Thirstory: Diana Ross Is the Boss
Welcome to Thirstory, where we whet your appetite with pages from the Interview archive that were almost too hot to print. This week, we resurface our September 1976 cover featuring none other than Diana Ross.
In his biography Holy Terror: Andy Warhol Up Close, former Interview editor Bob Colacello recalls that the September 1976 issue broke all sales records in the magazine’s history. Hand-painted by Richard Bernstein, Diana Ross fronts the edition’s cover with a wide, glittering grin—a smile indicative of the fact that Ross was no stranger to breaking records.
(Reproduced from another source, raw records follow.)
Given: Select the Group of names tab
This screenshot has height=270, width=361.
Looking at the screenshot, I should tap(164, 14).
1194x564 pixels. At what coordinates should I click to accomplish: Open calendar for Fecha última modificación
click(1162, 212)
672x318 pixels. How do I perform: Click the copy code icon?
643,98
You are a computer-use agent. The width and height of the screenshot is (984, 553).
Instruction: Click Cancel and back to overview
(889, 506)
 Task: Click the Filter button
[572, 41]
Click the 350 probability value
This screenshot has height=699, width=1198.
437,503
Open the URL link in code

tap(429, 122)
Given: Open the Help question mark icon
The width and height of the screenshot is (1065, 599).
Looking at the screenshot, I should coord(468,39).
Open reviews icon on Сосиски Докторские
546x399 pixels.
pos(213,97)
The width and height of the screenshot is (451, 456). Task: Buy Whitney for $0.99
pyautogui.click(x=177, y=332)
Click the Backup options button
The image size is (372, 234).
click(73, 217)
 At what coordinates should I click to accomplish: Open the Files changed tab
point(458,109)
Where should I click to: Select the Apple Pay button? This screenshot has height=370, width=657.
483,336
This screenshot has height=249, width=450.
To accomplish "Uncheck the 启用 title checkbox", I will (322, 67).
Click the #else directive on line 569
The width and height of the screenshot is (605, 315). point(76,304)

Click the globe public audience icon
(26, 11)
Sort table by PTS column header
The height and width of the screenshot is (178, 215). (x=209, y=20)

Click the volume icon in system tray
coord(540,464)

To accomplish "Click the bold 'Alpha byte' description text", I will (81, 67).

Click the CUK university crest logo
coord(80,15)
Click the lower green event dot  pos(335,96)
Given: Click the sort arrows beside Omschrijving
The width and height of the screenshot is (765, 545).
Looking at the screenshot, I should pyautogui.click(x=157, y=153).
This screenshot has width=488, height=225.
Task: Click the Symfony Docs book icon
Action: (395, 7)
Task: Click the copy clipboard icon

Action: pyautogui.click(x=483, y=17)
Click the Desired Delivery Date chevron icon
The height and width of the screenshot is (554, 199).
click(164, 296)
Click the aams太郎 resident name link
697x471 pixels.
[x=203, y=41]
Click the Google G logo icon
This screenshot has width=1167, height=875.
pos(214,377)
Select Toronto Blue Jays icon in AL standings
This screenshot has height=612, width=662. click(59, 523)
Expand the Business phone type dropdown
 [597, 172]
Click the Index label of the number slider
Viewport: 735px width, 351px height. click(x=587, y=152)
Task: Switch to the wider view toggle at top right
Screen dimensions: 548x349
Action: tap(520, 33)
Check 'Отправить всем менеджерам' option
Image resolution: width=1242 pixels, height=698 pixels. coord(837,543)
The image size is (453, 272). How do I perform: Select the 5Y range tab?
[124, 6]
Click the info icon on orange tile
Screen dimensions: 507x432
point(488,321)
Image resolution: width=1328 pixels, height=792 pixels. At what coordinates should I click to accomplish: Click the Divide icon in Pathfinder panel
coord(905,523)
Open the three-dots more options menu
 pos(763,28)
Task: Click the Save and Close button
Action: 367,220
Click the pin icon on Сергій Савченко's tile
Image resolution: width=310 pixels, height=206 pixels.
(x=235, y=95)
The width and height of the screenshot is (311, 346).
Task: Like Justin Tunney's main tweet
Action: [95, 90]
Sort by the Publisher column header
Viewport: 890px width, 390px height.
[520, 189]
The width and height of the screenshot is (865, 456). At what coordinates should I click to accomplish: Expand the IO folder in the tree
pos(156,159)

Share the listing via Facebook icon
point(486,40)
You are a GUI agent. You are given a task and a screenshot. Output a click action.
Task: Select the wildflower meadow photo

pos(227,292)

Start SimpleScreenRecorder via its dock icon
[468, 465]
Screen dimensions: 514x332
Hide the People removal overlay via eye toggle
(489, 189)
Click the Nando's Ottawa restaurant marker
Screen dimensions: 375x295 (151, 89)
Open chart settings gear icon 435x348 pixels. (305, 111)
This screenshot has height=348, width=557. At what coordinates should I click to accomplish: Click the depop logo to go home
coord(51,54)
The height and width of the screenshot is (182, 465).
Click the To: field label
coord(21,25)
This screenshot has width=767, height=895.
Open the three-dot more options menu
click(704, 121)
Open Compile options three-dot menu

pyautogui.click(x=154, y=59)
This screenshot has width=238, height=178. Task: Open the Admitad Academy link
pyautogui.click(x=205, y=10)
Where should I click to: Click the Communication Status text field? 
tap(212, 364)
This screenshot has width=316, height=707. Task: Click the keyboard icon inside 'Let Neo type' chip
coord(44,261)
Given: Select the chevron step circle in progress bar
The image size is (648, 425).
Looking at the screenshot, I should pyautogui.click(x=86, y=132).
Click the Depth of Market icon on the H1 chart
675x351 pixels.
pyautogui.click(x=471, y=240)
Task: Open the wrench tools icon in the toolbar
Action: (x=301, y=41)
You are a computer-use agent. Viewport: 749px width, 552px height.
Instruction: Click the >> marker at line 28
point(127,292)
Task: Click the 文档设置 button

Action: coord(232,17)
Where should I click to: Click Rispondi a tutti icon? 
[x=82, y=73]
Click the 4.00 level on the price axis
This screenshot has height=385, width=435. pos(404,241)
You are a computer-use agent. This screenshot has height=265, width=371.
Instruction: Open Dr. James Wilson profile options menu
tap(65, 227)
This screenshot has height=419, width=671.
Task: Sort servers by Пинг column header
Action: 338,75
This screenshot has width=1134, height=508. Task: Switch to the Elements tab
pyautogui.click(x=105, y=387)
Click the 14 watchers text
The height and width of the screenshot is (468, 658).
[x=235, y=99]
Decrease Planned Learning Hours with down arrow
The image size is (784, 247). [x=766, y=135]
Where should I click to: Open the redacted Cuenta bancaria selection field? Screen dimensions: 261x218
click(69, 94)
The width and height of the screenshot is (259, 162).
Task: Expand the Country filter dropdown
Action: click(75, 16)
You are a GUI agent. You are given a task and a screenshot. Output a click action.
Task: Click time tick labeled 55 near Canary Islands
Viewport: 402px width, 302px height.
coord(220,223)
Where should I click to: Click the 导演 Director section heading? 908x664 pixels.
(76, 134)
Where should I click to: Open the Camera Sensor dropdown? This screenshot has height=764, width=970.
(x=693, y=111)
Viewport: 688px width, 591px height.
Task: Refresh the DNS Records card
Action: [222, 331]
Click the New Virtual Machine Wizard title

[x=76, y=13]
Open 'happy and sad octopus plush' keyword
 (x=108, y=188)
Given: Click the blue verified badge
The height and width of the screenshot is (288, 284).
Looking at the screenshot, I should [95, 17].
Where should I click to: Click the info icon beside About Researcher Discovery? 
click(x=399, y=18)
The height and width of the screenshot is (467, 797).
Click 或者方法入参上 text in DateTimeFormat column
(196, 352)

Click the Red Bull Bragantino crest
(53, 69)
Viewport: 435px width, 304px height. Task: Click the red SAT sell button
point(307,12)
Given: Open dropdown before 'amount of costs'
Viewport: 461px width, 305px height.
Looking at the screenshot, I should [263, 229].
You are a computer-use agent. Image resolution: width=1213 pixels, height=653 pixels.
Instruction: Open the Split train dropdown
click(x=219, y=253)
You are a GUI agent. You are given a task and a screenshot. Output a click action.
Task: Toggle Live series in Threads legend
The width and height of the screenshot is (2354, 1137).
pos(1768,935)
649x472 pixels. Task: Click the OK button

By 1976, Ross had a stream of number one hits when she led The Supremes, with songs like “Baby Love” and “Stop! In the Name of Love” solidifying the group as the world’s highest chart-topping vocal group (an accomplishment still unmatched today). As a solo artist, success kept coming for Miss Ross, whose albums and acting appearances made her a bonafide superstar with more no. 1’s and an Academy Award-nomination under her belt by the time she appeared in Interview.
Beyond her vocal and acting range, it’s no wonder why eyes follow Ross wherever she goes: she’s a fierce force of nature with legendary legs and lashes for days. Photographed by Chris von Wangenheim, the performer is seen hoisted in the air by a group of hunks like the queen that she is. Unbeknownst to her, Ross would be riding high in that position for the rest of her life as she transitioned from Motown chanteuse to a disco bunny shimmying across Studio 54 and shattering dance floors around the world as she entered divadom. One hundred million album sales later, there’s no question why Ross’s self-anointed nickname “The Boss” sounds so, so right.